Question to you...do you have any process of "housecleaning" you go through? It seems a lot of that has been in the air lately. People feeling restless about clutter - be it virtual, financial, spacial or what have you. I wonder if some of that isn't another symptom of retrograde?
How do you talk on 3 phone lines at once?! LOL Right about now I have only a cell phone and I exercise my right to shut that bitch off! LOL I did go through withdrawal once though. It was when I was in Boston and then came back home. I had to shut my phone off, and for a hot second I felt naked, but then releived. No one but me and god need to know where I am 24/7. And sometimes I just don't feel like talking to people.
You are fortunate though, you know how many email accounts you have.

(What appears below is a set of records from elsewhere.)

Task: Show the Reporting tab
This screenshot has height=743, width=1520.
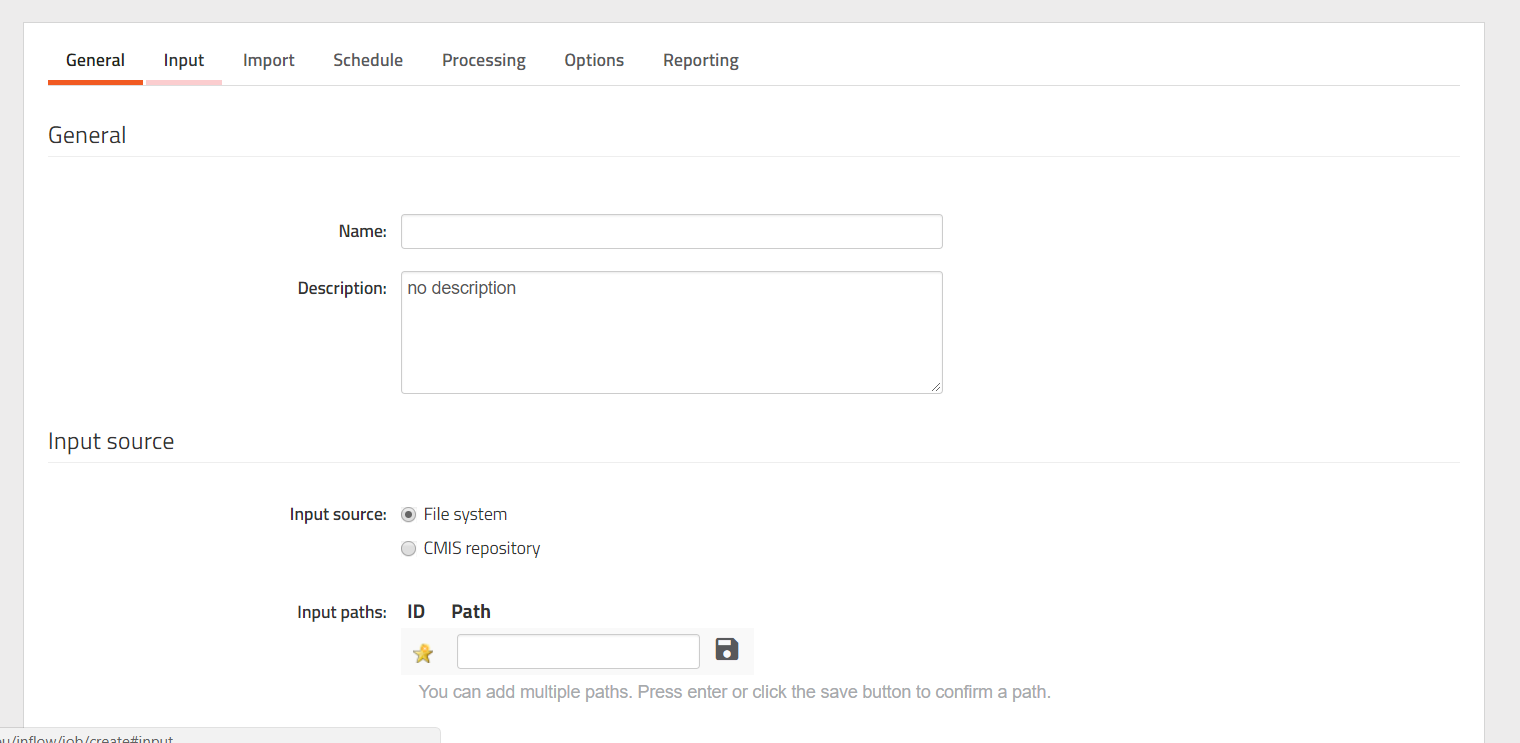Action: [x=700, y=61]
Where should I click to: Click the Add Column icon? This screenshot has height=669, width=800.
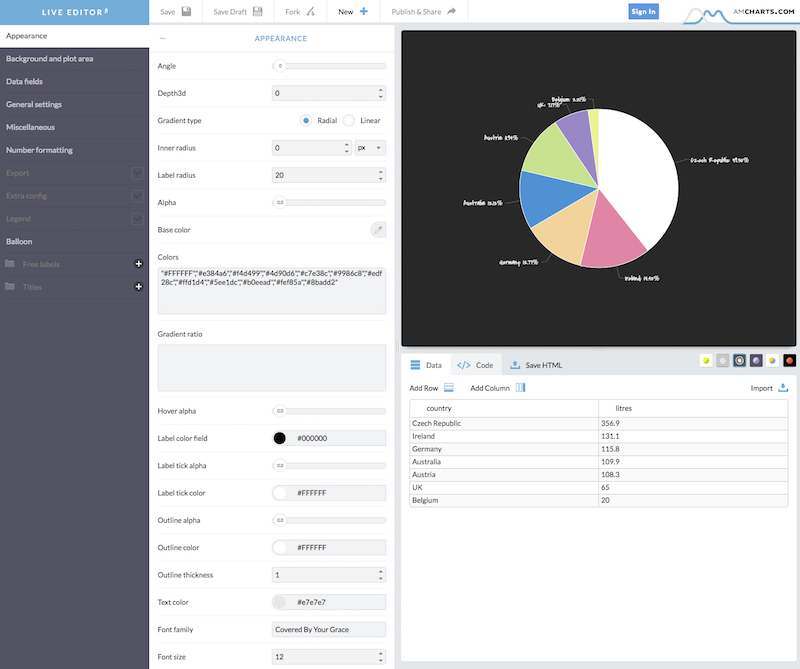point(521,388)
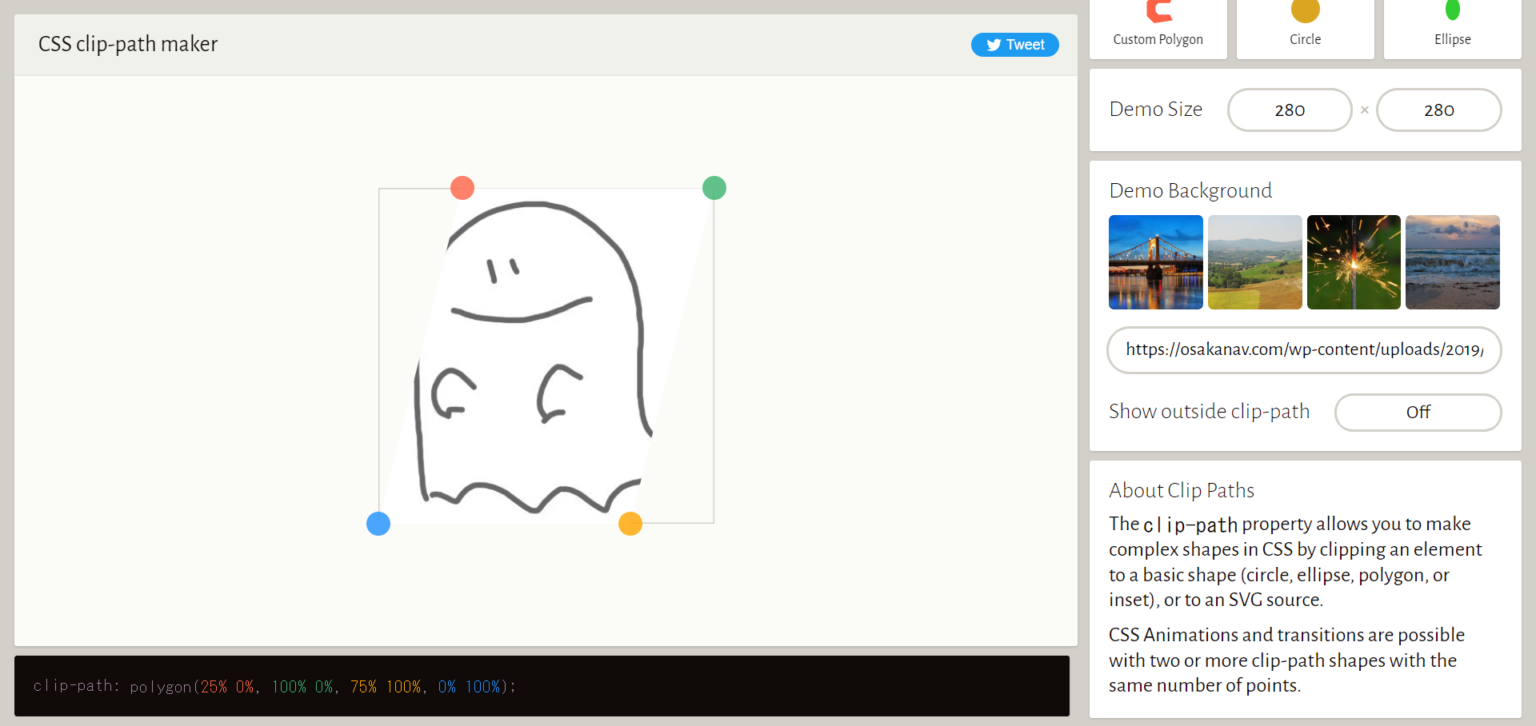
Task: Click the orange bottom polygon handle
Action: tap(630, 523)
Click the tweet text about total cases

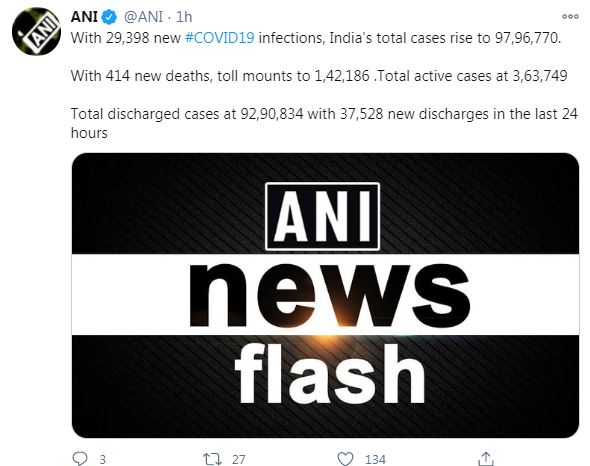[x=316, y=38]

I've changed and maintained my email so many times that Ionely remember the ones that were important. And now. . . . I usually check one of the two I currently claim and I'm hardly on any instant messenger. Point blank I'm the nosiest person I know. I like knowing things simply for the sake of knowing them and IM just let's me know who's online. Many of the people on my "buddy list" I haven't spoken to in years. Damn . . . . I just realized how sad that is.
To your question . . . . .
Generally I clean when I'm the only one in the house and it becames a day project. If I have a lot on my mind, which seems to be the case lately, it's a weekend thing. Currently, I've been ridding myself of the things I don't use, haven't used, and don't need. I guess I've been doing what you've been talking about as far as stripping back the layers to get to the truth of the matter. I find myself trying desperately trying to get back to being as organized as I once was and find something to keep me from being negative. So far I've not been successful . . . . any suggestions would be most helpful.